I’d like us to spend rather more time restoring decency, rationality, and fairness to our government and rather less time arguing about superdelegates and voting systems.
Charley on the MTA says
In theory I agree, but here’s where it gets complicated …
I mean … correct me if I’m wrong, but a caucus just isn’t a regular old vote where you show up, ink a box, and leave. It still requires a considerably higher amount of time commitment, and I don’t think one can just equate caucus votes to regular primary votes … pretty sure that’s still apples and oranges.
(Didn’t Obama win in ’08 because of the caucuses? Didn’t HRC have a higher “raw” vote total? Anyone?)
SomervilleTom says
My naive understanding is that caucuses exist precisely in order to avoid forcing a regular old vote.
Christopher says
The chances of this happening are minute, and if it does come to pass I WANT the convention to decide what is best for the party, and I assume the person with the most popular votes will have a very strong case for the nomination on that basis.
Trickle up says
It’s an open question, in this day and age, whether there is a legitimate role for the nominating convention in selecting the nominee. Why not have a single national IRV primary and be done with it?
But it is clear to me that if we are going to count “votes,” as Jack M would have us do, we would need a uniform ballot and rules.

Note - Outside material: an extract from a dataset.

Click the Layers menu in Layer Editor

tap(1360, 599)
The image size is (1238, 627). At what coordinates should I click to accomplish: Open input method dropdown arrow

No more caucuses, of course, but also a single definition of who can vote (independents in or out?) and for whom.
The balloting really does need to happen on the same day, or some states would have an unfair advantage depending on when they fell in the process.
Of course we have all of those dynamics under the current system, but the convention is the spackle that holds everything together. However they got there, every delegate is seated with an equal vote.
You can’t say that about the “votes” that Jack holds so dear; they are not equal at all, and some of them are not even votes.
jconway says
Maybe I’m in the minority, but I think Perez and folks like Nina Turner did a good job forging a compromise on this. Maybe too good of a job, since there is definitely a scenario where the big field stays too big too far into the primary. Can’t kvetch about superdelegates since they now can’t vote unless there’s a second ballot at the convention, which is honestly the only time when their function would be needed. The debates are about as fair as they can be, Steve Bullocks whining notwithstanding. Again maybe too fair.
I’m all for killing caucuses and making every primary a winner take all IRV model.
pogo says
Isn’t the fundamental problem the fact that political parties are private organizations that act in the best interests of the members of the organization and not the greater good of our ongoing 230 year experiment as a representative republic? (And not to forget the other “private organizations” that is are involved in this process: media companies).
While I share the view of many that our founders were wise in the many ways they created checks and balances in the system. They absolutely failed at addressing how our elections and the political system should work. (And never mind their 3/5th FUBAR).
So thanks to the founders, we’ve been left with a public-interest process–electing our leaders–that is determined by ad hoc private groups that act in their self-interests rather than the public interest. And we’ve all bought into it. Sure the primary and caucus systems are calcified. There are only two paths we can take, one is a “controlled burn” of trying to transition from an obsolete system into one that addresses the times we live in. Or, we ignore the problems until they become totally unacceptable and the system collapses, chaos ensues and from the rubble something new sprouts.
Unfortunately, my experience with human nature points to the latter occurring. I think the GOP is a couple of steps ahead of the Dems in that process, but we live in the same glass house they do.
Christopher says
I’m pretty sure every state has a method for getting on the ballot besides being the nominee of a major party.